-- start MATERIAL FOR THIS TASK --

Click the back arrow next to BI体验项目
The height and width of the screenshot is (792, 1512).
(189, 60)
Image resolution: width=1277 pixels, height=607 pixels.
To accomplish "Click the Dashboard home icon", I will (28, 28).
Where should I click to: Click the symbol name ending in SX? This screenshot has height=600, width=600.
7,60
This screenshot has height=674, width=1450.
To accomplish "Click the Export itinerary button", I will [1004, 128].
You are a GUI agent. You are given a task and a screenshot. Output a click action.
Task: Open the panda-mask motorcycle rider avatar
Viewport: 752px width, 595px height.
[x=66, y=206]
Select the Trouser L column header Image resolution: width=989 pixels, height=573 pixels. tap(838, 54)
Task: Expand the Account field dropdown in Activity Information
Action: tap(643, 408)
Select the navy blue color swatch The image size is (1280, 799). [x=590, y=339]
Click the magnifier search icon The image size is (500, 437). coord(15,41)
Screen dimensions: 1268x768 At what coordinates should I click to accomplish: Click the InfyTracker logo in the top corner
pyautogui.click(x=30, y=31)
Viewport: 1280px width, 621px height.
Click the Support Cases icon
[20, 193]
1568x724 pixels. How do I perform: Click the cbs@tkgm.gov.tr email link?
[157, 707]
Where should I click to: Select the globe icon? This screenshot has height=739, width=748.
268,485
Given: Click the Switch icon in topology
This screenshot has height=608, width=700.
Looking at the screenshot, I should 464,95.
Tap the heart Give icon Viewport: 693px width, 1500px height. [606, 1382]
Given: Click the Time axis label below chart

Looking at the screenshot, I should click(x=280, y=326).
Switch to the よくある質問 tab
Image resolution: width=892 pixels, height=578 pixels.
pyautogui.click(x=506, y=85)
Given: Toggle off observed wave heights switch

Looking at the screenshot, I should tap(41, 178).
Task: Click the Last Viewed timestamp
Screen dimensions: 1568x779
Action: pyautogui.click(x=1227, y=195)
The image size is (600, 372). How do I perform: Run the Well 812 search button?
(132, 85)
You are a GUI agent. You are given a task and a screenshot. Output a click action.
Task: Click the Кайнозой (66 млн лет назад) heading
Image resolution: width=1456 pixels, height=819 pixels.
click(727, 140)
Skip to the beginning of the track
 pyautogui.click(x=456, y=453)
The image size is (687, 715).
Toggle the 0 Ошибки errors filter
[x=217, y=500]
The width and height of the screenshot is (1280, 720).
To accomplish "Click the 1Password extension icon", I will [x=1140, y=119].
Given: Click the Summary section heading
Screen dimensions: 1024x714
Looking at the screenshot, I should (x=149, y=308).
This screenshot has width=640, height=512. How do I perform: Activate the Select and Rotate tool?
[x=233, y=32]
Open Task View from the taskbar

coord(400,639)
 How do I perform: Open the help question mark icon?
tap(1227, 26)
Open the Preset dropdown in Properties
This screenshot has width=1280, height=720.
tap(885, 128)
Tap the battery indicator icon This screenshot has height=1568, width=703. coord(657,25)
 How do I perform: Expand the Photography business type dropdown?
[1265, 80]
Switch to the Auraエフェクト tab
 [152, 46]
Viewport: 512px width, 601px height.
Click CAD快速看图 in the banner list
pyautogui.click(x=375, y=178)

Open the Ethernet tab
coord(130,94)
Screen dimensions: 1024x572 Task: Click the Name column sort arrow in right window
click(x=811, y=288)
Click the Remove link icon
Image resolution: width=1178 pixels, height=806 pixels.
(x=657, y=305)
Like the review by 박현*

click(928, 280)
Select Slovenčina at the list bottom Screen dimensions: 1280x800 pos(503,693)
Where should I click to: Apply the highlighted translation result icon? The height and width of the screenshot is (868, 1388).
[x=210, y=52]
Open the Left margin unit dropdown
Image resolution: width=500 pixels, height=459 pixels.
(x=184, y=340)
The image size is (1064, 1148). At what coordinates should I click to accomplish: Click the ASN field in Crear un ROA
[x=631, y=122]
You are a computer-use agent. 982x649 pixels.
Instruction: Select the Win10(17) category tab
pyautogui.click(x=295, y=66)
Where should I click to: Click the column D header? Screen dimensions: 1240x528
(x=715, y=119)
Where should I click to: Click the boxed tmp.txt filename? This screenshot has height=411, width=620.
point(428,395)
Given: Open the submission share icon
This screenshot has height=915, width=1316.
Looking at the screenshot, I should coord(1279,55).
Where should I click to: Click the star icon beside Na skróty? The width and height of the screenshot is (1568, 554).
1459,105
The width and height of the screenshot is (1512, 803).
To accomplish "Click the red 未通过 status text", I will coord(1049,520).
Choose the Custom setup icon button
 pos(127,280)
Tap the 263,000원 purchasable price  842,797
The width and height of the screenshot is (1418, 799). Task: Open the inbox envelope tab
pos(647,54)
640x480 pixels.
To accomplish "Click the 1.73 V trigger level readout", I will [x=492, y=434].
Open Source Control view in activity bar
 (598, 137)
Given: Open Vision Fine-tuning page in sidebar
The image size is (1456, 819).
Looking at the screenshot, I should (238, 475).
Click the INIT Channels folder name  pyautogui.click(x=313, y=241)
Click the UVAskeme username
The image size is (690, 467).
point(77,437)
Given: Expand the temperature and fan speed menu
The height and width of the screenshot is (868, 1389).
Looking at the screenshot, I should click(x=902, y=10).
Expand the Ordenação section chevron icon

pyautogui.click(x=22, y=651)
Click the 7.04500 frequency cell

-- end MATERIAL FOR THIS TASK --

# SHORT TASK
Select every line of the items above that contains the word "list" and copy each one out in full.

# EXERCISE OUTPUT
Click CAD快速看图 in the banner list
Select Slovenčina at the list bottom Screen dimensions: 1280x800 pos(503,693)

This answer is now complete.